The success (or failure) of national health care reform does not balance on the fate of a “public option” for health insurance. If the votes for its existence do not exist in Congress — by all accounts, they don’t — hanging onto its inclusion could sink other, important changes.
Popular support for a public option is based, in part, on populist resentment of insurance company profits and premiums. While there are good reasons to be angry at insurance companies, it must be considered that achieving universal coverage is more possible with them, than without them.
The cases in point are the two tacks taken by Maine and Massachusetts in addressing the uninsured within their borders. Maine developed its own public option program, Dirigo Health. Massachusetts went for regulation, compelling residents to purchase insurance (with subsidies available for lower incomes).

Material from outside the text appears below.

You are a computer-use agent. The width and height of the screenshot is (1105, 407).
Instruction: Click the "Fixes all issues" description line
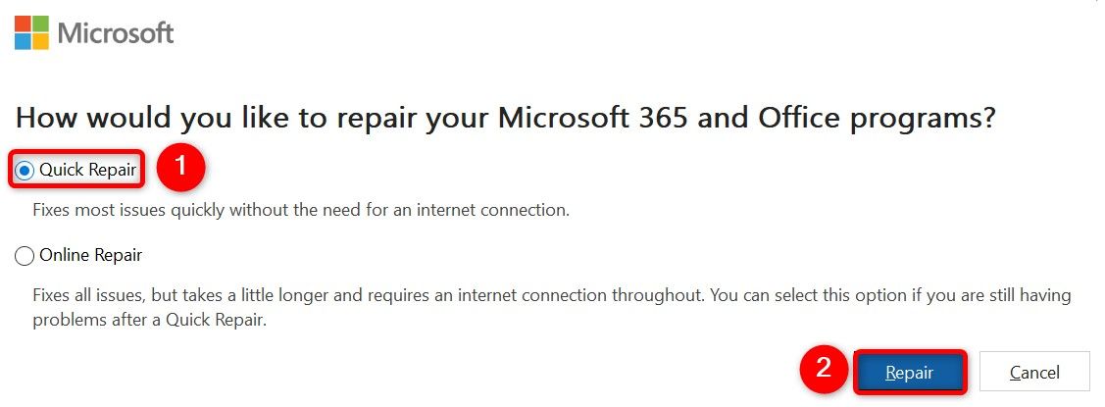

As the national debate on health care has unfolded, it has not been Maine’s decision that has been lauded, even though a federal public option has been touted as the most crucial aspect of reform. Instead, Massachusetts’ success in covering its uninsured has earned the laurels.
Why? The easiest of answers: results. Massachusetts has delivered coverage, leaving it to boast the nation’s lowest rate of uninsured, by far: 4.1 percent, according to figures released in September by the Census Bureau. Maine, by comparison, had an uninsured rate of 10.9 percent, which is little different than pre-Dirigo Health.
It boils down to one question: What is the goal of reform? Is it to break the insurance companies, or provide coverage to all Americans? The answer should be the latter, yet the insistence that a public option is the make-or-break facet of any policy seems to insinuate the former.
If Massachusetts can provide near-universal coverage without engaging in the possibly costly experiment of a public option, there’s little reason to lament the votes of the Senate Finance Committee, which rejected the inclusion of a public option in reform legislation twice last week.
At best, the public option would have reduced insurance premiums by shaking up the insurance market; in fact, we’ve said the option has merit as a market-based solution. Yet, at worst, the public option could have become a political time bomb inside health reform, just waiting to blow progress to smithereens.
It should be rejected. Massachusetts’ example proves that universal coverage is possible without it, as long as policymakers exert their influence. Sen. Olympia Snowe, speaking of influence, has voiced concerns about fining people for lacking health insurance, a point on which she should be flexible.
Some penalty will be needed if the goal is universal coverage. Massachusetts imposes a fee of less than $100 per month, for example, depending on calculations of income and affordability.
No public option is no problem. In the long-term, putting the option aside could become viewed as what makes health reform, as a whole, possible.